Le Marseillais comprend surtout qu'il a eu tort sur toute la ligne. Lui n'a jamais cru à leur attirance remarquable durant leurs débats, qu'il considérait comme un ignoble coup de communication, mais Sébastien n'a pas non plus cru Faure et Tondelier quand les deux sont revenus en balançant, la mine dure : « Il y a un problème. Les deux se sont vraiment amourachés l'un de l'autre ». C'était le seul à ne pas y croire et à balayer la certitude des deux ministres avec autant d'assurance : pour lui, cela constituait un nouveau coup de communication. Le clip de propagande, là, il ne pouvait que trop rien dire. Les gémissements étaient éloquents, et un supplice à entendre. Toutefois, l'insoumis s'est mis à se dire que Jordan abusait des sentiments de Gabriel et profitait de lui pour assouvir des pulsions sexuelles malsaines. L'extrait d'Attal à genoux ne confirmait que cette pensée. 
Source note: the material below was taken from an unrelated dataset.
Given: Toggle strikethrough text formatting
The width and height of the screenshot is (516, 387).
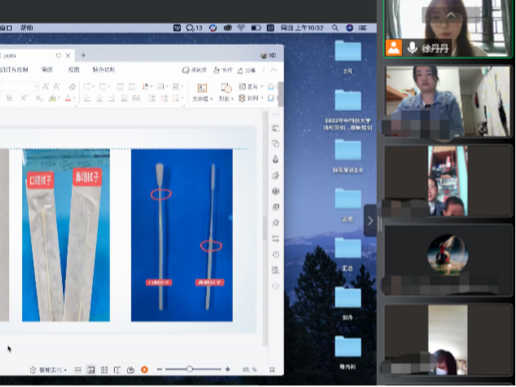Looking at the screenshot, I should pos(10,98).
Quand il a rencontré Gabriel, Delogu a été forcé de constater la fougue qui s'éprenait de lui lorsqu'il parlait de Jordan et exigeait de le revoir... Alors le brun a commencé à se dire que, peut-être que, oui, finalement... Peut-être que Gabriel était tombé amoureux sous une ruse de l'autre vautour... Mais comment ? Comment ce diablotin de Bardella s'y était pris, comment était-ce possible ? Sébastien, de par ses convictions politiques et ses valeurs morales, ne voyait Jordan qu'à travers le prisme de son appartenance à l'extrême droite. Pour lui, ce n'était qu'un sale type, vide intellectuellement, érigé en leader car il fallait avouer que c'était un bel homme doté de charisme et d'éloquence. 

Pourtant, ce qu'il entend à ce moment semble lui donner une descente d'organes. Au début, Delogu se dit que c'est encore un mensonge de Jordan, qui continue à malmener ce pauvre Gabriel. Puis... Sébastien entend ce qui ébranle tout ce qu'il pensait jusque là :

- Je t'aime, finit-il par dire d'un ton étranglé, avant de répéter plus clairement : Je t'aime, Gabriel. Je suis fou amoureux de toi. Je t'aime de tout mon coeur et éternellement.

Ses yeux s'écarquillent instantanément, et un vilain tic de langage lui échappe des lèvres. Delogu est sur le cul. Ce qui suit achève de le surprendre. À mesure qu'il entend la déclaration de Bardella, un sourire s'impose sur ses lèvres : peut-être l'autre fou ingrat n'est pas un si mauvais bougre, à condition qu'on écarte ses idéologies nauséabondes. 

- Bah couillon, c'était vrai alors, il marmonne.

Le trentenaire retire son oreille de la porte en tâchant de ne faire aucun bruit, puisqu'il ne manquerait plus qu'on le prenne pour une commère. Pire, une commère du couple qui a embrasé la France ! Disgrâce éternelle si quelqu'un savait qu'il avait joué à la petite souris qui écoute aux portes. Il s'éloigne tranquillement, et s'adosse au mur qui fait face à l'entrée.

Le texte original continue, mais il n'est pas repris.